→ **TASK ITEM**: Locate the string "screenshot" in the listing below. Copy every line where it is found.

(RECORDS PROVIDED)

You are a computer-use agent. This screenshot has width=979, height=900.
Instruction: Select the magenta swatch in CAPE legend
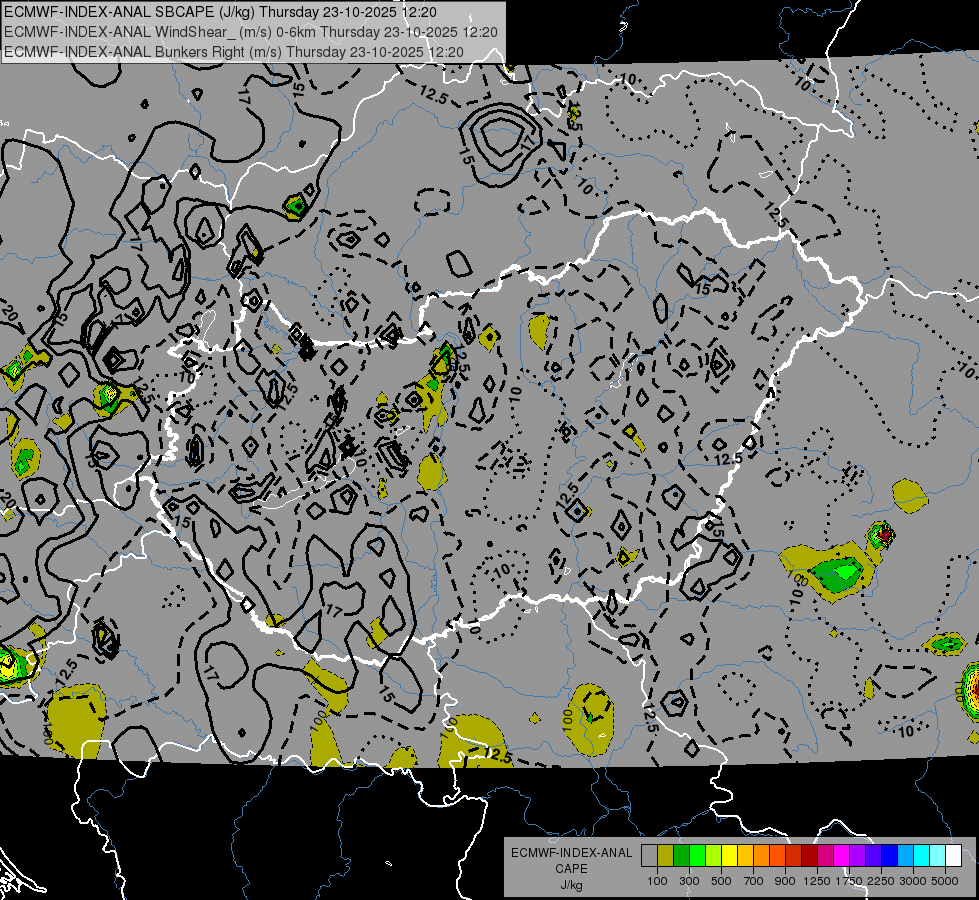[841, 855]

(End RECORDS PROVIDED)
(RECORDS PROVIDED)

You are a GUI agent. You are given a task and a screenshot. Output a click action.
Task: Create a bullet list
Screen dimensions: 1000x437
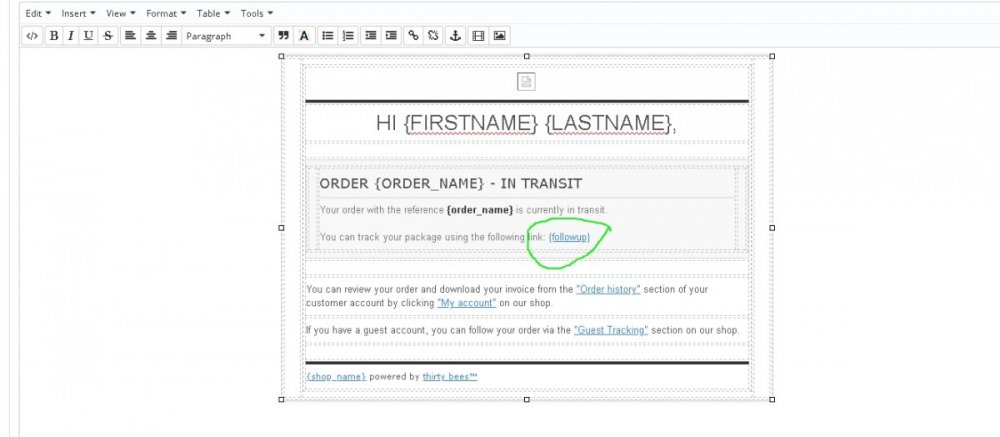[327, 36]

(End RECORDS PROVIDED)
(RECORDS PROVIDED)

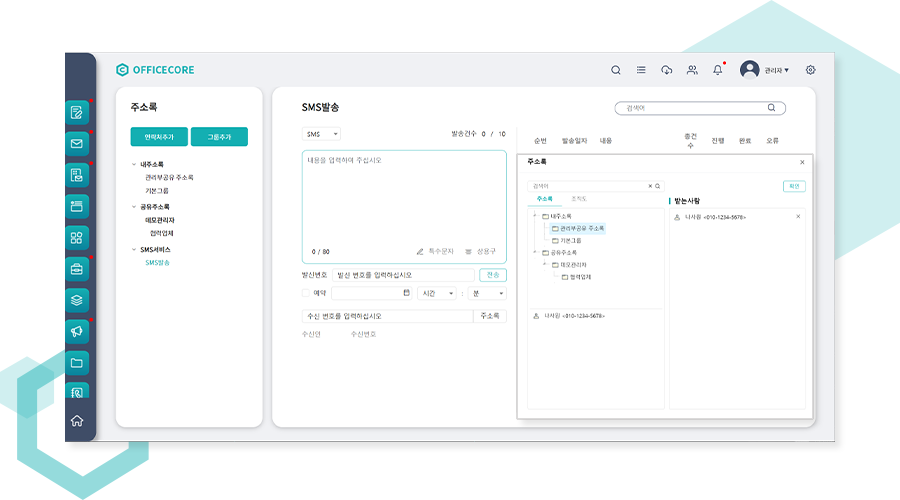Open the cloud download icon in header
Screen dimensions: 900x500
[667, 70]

(End RECORDS PROVIDED)

→ **ANSWER TO THIS TASK**:
You are a computer-use agent. This screenshot has width=979, height=900.
You are a GUI agent. You are given a task and a screenshot. Output a click action.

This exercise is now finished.